-- Data listing follows --

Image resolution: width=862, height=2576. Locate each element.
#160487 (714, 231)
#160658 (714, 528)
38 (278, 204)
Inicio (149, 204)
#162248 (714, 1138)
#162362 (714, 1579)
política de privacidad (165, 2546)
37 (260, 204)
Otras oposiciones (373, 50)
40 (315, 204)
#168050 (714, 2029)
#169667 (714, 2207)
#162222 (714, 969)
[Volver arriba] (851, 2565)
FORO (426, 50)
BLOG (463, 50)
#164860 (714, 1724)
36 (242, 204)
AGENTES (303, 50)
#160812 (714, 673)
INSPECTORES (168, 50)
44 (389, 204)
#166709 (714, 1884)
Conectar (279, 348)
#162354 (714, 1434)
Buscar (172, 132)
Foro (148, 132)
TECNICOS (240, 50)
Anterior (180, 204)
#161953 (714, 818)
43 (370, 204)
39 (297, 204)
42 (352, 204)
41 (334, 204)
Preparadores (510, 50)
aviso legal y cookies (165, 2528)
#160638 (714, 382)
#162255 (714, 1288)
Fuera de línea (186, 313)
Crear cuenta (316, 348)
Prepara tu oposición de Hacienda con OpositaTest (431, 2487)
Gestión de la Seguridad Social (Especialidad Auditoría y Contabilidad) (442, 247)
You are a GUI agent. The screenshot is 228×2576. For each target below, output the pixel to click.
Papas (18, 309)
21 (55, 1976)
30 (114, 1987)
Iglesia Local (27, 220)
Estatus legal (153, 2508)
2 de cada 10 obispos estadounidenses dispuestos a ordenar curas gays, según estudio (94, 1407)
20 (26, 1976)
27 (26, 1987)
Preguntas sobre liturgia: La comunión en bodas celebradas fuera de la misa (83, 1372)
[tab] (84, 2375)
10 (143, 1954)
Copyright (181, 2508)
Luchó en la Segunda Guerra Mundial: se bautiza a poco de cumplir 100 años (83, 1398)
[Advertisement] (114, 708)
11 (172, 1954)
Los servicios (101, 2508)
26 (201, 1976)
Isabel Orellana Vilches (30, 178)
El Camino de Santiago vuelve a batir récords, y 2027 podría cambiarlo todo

-- Data listing concluded --

> [What you need to do]
Exact reproduction is required. Give the lines of the data from its first line through the line containing "FORO (426, 50)", and no others.

> [Worked solution]
Image resolution: width=862, height=2576. Locate each element.
#160487 (714, 231)
#160658 (714, 528)
38 (278, 204)
Inicio (149, 204)
#162248 (714, 1138)
#162362 (714, 1579)
política de privacidad (165, 2546)
37 (260, 204)
Otras oposiciones (373, 50)
40 (315, 204)
#168050 (714, 2029)
#169667 (714, 2207)
#162222 (714, 969)
[Volver arriba] (851, 2565)
FORO (426, 50)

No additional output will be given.